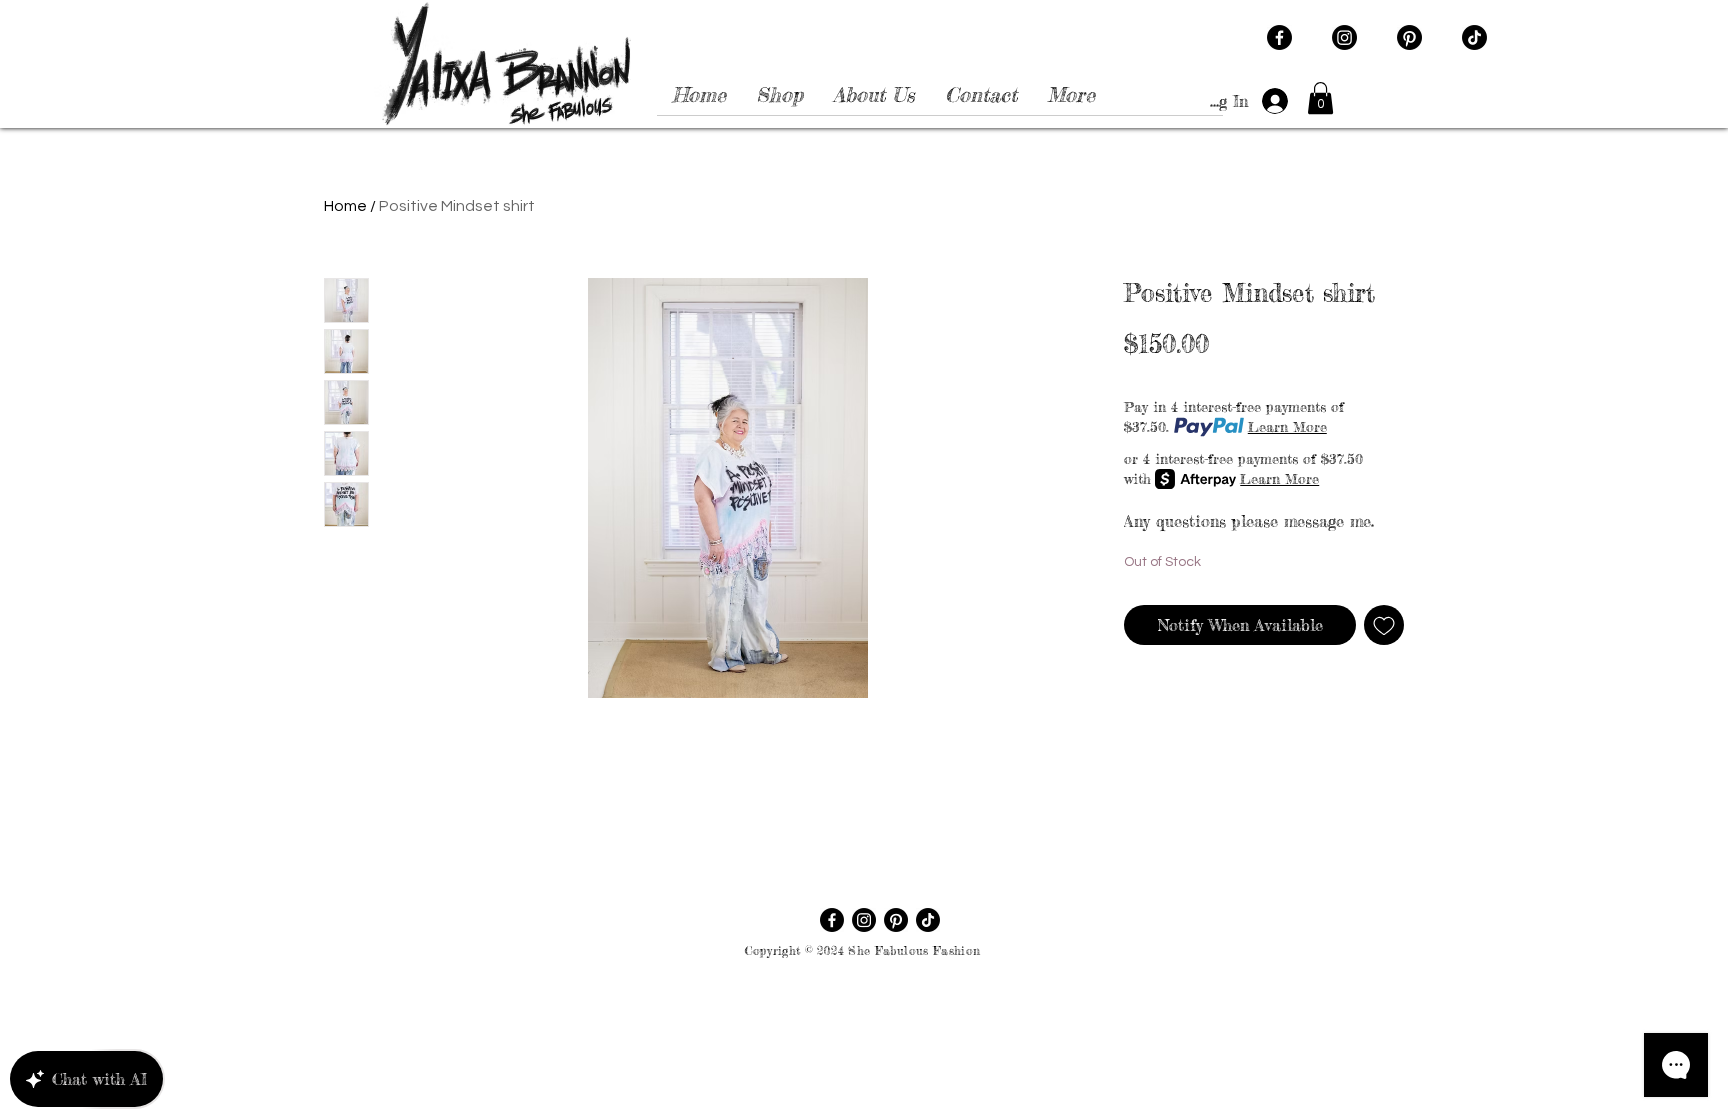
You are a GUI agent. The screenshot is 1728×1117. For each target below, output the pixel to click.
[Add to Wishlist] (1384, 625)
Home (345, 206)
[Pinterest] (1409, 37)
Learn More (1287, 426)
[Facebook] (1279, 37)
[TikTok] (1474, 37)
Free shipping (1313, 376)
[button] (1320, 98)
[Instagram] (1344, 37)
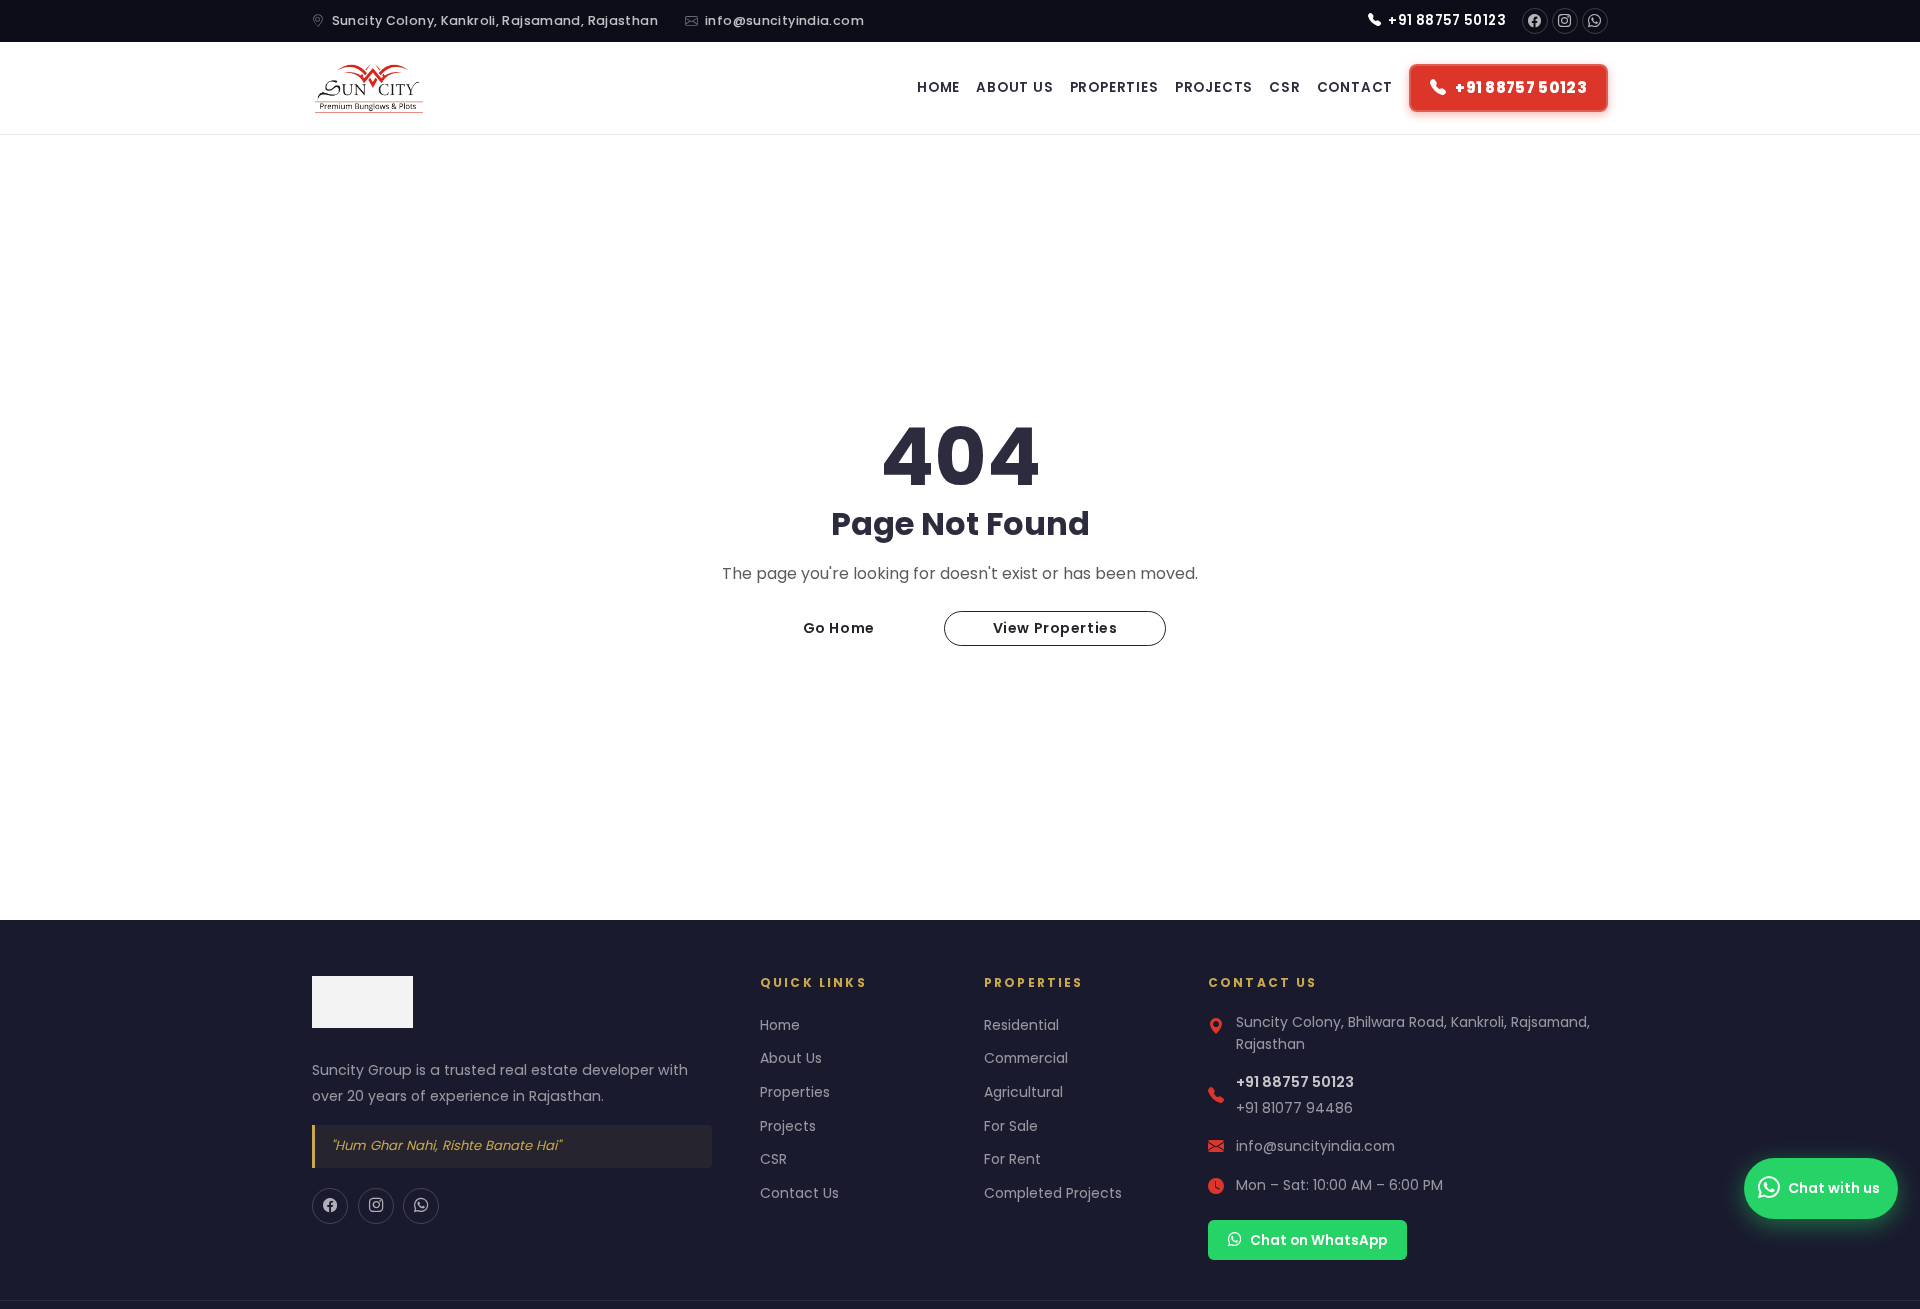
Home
* * * * *
=== Task details ===
No pictures should appear in the copy, and each record above is to be returned exactly.

=== Completed exercise ===
You are a GUI agent. The screenshot is 1728×1117. For each target below, output the pixel to click.
[Add to Wishlist] (1384, 625)
Home (345, 206)
[Pinterest] (1409, 37)
Learn More (1287, 426)
[Facebook] (1279, 37)
[TikTok] (1474, 37)
Free shipping (1313, 376)
[button] (1320, 98)
[Instagram] (1344, 37)
Home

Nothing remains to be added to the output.